Film / Reviews
Black Mass
Black Mass (15)
USA 2015 123 mins Dir: Scott Cooper Starring: Johnny Depp, Joel Edgerton, Dakota Johnson, Benedict Cumberbatch, Kevin Bacon, Juno Temple, Corey Stoll
Crazy Heart director Scott Cooper sups deep from the well of Scorsese for this true-life gangster drama, right down to his use of period Rolling Stones music on the soundtrack. His subject James ‘Whitey’ Bulger was even played, in lightly disguised form, by Jack Nicholson in Scorsese’s The Departed. Add a traditional gangster movie rise and fall story arc and we’re in very familiar territory, albeit enlivened by terrific performances from Joel Edgerton and a prosthetically uglified Johnny Depp. Shame Benedict Cumberbatch is called upon to do little more than turn on the sinister smarm and show off his American accent.

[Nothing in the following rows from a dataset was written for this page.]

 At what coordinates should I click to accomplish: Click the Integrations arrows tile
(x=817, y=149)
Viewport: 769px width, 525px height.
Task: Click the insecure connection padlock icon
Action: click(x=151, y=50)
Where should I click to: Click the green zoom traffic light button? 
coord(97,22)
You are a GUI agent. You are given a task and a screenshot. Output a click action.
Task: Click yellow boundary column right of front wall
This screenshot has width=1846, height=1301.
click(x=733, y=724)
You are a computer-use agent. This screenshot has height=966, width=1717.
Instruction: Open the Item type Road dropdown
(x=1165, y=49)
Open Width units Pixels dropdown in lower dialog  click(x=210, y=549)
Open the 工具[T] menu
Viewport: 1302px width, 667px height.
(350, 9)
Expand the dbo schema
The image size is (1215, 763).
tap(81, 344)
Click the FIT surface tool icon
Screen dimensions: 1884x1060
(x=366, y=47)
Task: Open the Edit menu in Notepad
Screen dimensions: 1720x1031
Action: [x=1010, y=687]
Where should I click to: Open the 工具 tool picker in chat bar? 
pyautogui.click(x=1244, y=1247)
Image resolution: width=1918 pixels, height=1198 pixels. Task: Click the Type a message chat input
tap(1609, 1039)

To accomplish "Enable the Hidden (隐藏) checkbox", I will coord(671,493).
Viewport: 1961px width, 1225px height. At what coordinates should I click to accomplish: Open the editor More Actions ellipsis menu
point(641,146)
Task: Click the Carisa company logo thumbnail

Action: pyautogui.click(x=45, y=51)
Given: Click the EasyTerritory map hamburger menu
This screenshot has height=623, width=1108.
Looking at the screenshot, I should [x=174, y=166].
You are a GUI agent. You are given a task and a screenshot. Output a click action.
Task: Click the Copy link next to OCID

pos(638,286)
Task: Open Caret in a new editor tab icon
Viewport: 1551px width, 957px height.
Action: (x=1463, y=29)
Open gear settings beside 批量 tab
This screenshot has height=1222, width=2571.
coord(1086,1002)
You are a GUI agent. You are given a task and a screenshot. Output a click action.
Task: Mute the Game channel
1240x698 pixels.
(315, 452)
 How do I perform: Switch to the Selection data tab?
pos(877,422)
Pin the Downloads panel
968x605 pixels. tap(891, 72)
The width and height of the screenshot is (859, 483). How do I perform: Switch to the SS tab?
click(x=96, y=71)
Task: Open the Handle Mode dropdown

James ‘Whitey’ Bulger (Depp) leads the Winter Hill Gang, which controls all the rackets in mid-1970s South Boston. In the great scheme of things, he’s pretty small time. Until, that is, FBI agent John Connolly (Edgerton) returns to Boston with a mandate to nail the Mafia-connected Angiulo brothers, who operate in the north of the city. The Feds have hit a wall because they’re unable to gather any intelligence on the Angiulos. So Connolly persuades his superiors to allow him to recruit childhood pal Whitey as an informant, in return for immunity from prosecution. Whitey is adamant he ain’t no rat. But when the Angiulos start flexing their muscle on the street, he’s quick to see the advantages of such an arrangement: “We get the FBI to fight our wars against our enemies and they protect us while we do whatever the fuck we want to.” It helps, of course, that his brother Billy is a powerful Massachusetts state senator. You don’t need a crystal ball to see Whitey spiralling out of control and old chum Connolly corrupted by the criminal underworld.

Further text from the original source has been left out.